··· Passage à étudier ···
Les politiques de relance ont compensé en partie les effets négatifs des excès d’endettement, mais ont également provoqué de l’inflation. Dans cette spirale infernale d’insolvabilité, pourrait-on raisonnablement miser sur une flambée générale de l’inflation afin de résorber ou du moins alléger le fardeau de la dette actuelle ?

L’absorption des dettes privées par le secteur public, des taux de croissance structurellement plus faibles en raison de l’endettement excessif et les plans de relance budgétaire pour compenser la résorption des déficits financiers privés ayant entraîné une augmentation de la dette publique mondiale de plus de USD 25’000 milliards au cours des cinq dernières années. Selon l’OCDE, tous les grands pays ont vu leur dette publique fortement augmenter au cours de cette période, que ce soit par rapport au PIB ou aux recettes fiscales : le Royaume Uni de 47 à 105% du PIB, les Etats Unis de 67 à 110%, la France de 73 à 105% et l’Allemagne de 66 à 88%. Outre l’impact que la hausse de la pression fiscale pourrait avoir sur le taux d’épargne et la croissance actuels, les études menées par la BRI [1] laissent à penser que la croissance économique future potentielle est aussi fortement affectée par l’alourdissement du fardeau de la dette. Une spirale infernale d’insolvabilité s’enclenche alors, la faiblesse de la croissance provoquant un gonflement de la dette qui pèse en retour sur la croissance...

L’inflation aurait ainsi pour impact de redistribuer les richesses des ménages les moins bien lotis vers les ménages les plus privilégiés et d’aggraver des inégalités déjà extrêmes d’un point de vue historique

Au cours de cette période, afin de compenser en partie les effets négatifs des excès d’endettement, les banques centrales des principales économies ont augmente la taille de leur bilan d’environ USD 8’500 milliards, provoquant ainsi leurs propres effets indésirables sous forme d’une flambée de l’inflation. Comme nous l’avions déjà écrit précédemment, une politique de relance d’une telle ampleur crée toujours de l’inflation, que ce soit dans l’économie réelle (inflation des prix à la consommation) - qui reste étonnamment la seule priorité de banquiers centraux malgré les origines monétaires de la crise actuelle - ou dans l’économie monétaire (inflation des prix des actifs financiers). L’inflation provoquée par les plans de relance se repartit entre ces deux secteurs selon l’élasticité relative de l’offre dans chaque secteur (c.-à-d., sa rareté ou son excès relatifs). Dans un monde abondant de capacités, l’inflation des prix à la consommation demeure faible, et les banquiers centraux, au nom de l’assouplissement quantitatif (QE), provoquent à nouveau une inflation galopante des prix des actifs. Les responsables de la politique monétaire pourraient-ils, s’ils le voulaient, résorber, ou du moins alléger, le fardeau de la dette actuel par le biais d’une flambée générale de l’inflation ?
···
Exercices à traiter:
**A)** Les affirmations suivantes concordent-elles avec le passage sur la dette publique ? Pour chacune, répondez par oui ou non et citez textuellement les mots du passage qui tranchent.
(i) Selon l'OCDE, la dette publique de l'Allemagne est passée de 66 à 88 % du PIB.
(ii) Dans un monde abondant de capacités, l'inflation des prix à la consommation reste élevée.
(iii) L'inflation aurait pour effet de transférer des richesses des ménages les plus privilégiés vers les ménages les moins bien lotis.
**B)** Recopiez à l'identique un extrait du passage sur la dette publique, en commençant par "Les politiques de" et en allant jusqu'à "la dette actuelle ?".
··· Documents fournis ···
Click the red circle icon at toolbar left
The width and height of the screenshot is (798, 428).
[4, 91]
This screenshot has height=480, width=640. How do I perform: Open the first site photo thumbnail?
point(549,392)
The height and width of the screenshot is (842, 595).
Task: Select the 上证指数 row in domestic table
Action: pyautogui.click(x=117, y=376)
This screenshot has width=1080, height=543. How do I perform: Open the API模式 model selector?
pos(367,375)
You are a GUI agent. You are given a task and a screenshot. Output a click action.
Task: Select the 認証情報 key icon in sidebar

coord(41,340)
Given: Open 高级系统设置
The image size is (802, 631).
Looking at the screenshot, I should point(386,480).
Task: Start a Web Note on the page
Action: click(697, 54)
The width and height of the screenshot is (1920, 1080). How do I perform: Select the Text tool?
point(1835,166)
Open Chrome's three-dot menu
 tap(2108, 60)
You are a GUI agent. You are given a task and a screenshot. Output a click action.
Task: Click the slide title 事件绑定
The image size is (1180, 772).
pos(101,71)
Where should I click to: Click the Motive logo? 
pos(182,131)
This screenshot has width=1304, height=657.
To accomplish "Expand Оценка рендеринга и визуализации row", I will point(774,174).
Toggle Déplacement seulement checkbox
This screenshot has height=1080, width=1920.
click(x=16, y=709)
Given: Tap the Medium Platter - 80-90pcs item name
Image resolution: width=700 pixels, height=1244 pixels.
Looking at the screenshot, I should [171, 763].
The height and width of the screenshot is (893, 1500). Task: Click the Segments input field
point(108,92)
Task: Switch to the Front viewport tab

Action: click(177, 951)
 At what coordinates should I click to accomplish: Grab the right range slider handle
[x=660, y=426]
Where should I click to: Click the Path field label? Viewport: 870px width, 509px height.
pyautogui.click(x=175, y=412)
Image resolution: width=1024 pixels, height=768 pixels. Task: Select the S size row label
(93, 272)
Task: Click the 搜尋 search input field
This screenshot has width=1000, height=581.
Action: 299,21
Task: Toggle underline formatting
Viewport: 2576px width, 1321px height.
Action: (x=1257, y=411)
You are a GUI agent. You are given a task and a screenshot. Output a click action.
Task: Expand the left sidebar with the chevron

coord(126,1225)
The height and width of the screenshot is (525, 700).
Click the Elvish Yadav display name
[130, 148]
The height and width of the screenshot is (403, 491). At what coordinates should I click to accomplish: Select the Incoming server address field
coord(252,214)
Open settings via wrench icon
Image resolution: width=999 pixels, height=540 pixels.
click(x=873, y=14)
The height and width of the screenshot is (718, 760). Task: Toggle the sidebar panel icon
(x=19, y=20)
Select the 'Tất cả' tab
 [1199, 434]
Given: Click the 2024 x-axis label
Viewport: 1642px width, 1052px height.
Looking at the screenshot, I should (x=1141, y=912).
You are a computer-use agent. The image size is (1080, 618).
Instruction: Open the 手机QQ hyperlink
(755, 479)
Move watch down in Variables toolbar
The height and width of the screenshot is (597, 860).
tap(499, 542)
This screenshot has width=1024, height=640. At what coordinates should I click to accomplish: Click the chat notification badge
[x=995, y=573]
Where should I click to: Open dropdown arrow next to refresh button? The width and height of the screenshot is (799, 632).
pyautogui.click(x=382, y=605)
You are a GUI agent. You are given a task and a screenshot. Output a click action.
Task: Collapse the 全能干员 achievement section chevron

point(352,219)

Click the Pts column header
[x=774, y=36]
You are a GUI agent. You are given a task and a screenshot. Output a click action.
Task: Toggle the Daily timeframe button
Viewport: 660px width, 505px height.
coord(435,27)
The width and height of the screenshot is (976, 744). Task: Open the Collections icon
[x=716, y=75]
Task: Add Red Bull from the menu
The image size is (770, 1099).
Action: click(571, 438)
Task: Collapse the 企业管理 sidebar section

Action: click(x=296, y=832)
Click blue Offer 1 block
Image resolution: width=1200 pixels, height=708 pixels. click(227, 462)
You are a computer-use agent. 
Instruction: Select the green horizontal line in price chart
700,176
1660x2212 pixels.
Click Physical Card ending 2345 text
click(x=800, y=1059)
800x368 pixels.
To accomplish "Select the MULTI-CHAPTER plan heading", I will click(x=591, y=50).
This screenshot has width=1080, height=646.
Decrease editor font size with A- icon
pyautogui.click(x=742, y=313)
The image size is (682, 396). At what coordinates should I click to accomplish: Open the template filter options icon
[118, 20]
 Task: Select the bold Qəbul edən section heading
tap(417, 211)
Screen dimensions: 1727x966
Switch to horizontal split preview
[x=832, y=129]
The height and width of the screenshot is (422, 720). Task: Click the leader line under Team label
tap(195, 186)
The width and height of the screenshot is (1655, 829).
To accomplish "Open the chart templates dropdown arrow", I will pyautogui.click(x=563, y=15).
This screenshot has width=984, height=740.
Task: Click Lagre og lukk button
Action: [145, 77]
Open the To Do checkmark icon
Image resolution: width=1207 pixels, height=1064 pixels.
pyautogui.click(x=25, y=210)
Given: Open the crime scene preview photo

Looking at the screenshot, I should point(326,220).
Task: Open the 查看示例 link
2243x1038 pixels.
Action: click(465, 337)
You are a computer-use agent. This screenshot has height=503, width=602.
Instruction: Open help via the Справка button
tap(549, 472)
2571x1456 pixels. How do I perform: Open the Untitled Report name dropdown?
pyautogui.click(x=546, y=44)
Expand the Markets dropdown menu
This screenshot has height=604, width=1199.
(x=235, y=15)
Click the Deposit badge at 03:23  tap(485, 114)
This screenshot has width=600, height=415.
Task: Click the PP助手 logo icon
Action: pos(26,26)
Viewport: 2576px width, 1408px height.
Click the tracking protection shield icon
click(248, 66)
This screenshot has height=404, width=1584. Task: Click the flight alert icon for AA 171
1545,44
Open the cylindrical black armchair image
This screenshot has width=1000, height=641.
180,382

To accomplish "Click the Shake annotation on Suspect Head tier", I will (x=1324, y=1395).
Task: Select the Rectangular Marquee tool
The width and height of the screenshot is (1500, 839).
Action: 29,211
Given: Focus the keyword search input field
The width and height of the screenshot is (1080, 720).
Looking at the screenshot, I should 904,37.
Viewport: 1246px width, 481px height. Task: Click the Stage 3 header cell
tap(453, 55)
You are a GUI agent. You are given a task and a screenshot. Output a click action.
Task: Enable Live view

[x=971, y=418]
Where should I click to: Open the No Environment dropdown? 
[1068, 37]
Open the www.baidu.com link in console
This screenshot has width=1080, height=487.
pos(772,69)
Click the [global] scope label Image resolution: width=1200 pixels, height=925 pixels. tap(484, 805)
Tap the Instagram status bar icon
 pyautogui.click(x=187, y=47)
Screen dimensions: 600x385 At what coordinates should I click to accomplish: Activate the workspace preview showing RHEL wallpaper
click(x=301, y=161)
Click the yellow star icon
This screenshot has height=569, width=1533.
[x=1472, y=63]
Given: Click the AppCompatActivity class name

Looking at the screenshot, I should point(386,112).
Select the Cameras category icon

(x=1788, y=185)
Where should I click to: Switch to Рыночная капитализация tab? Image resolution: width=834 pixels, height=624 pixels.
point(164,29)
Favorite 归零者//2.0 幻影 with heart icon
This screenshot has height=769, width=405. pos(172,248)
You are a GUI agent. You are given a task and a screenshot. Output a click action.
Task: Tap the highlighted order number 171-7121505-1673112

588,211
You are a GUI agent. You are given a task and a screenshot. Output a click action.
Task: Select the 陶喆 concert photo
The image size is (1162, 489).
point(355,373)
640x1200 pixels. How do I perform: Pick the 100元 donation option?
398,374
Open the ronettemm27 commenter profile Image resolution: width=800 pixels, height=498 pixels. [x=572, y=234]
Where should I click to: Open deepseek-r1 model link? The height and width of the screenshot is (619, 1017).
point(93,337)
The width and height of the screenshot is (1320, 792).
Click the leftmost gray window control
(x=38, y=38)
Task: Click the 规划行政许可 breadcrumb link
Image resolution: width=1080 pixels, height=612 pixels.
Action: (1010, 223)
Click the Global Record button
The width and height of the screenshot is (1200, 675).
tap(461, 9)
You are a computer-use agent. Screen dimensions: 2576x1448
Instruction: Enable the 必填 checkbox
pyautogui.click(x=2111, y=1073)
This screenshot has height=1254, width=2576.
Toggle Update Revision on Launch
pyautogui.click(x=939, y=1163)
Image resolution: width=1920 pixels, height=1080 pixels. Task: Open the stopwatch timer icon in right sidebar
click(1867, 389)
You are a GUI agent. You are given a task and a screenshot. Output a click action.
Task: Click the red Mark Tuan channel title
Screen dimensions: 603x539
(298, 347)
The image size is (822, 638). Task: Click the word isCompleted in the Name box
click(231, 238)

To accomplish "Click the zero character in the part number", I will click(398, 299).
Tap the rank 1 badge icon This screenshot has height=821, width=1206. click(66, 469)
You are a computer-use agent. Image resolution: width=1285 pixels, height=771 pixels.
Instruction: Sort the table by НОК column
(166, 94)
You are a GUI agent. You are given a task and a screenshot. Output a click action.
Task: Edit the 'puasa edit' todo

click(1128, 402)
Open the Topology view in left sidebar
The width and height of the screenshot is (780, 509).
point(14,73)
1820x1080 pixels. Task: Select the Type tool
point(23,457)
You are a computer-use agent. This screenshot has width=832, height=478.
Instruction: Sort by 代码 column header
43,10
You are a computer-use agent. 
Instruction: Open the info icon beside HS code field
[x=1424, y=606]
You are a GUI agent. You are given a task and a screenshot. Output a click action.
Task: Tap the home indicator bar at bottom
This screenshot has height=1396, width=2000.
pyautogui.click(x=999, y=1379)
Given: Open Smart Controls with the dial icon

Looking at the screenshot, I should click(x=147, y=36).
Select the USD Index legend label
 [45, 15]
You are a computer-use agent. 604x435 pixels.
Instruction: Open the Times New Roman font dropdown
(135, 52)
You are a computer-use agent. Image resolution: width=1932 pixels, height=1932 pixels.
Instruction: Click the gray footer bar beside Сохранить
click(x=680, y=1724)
···
Corrigé des exercices:
**A)**
(i) Oui : « l’Allemagne de 66 à 88% »
(ii) Non : « Dans un monde abondant de capacités, l’inflation des prix à la consommation demeure faible »
(iii) Non : « redistribuer les richesses des ménages les moins bien lotis vers les ménages les plus privilégiés »

**B)**
Les politiques de relance ont compensé en partie les effets négatifs des excès d’endettement, mais ont également provoqué de l’inflation. Dans cette spirale infernale d’insolvabilité, pourrait-on raisonnablement miser sur une flambée générale de l’inflation afin de résorber ou du moins alléger le fardeau de la dette actuelle ?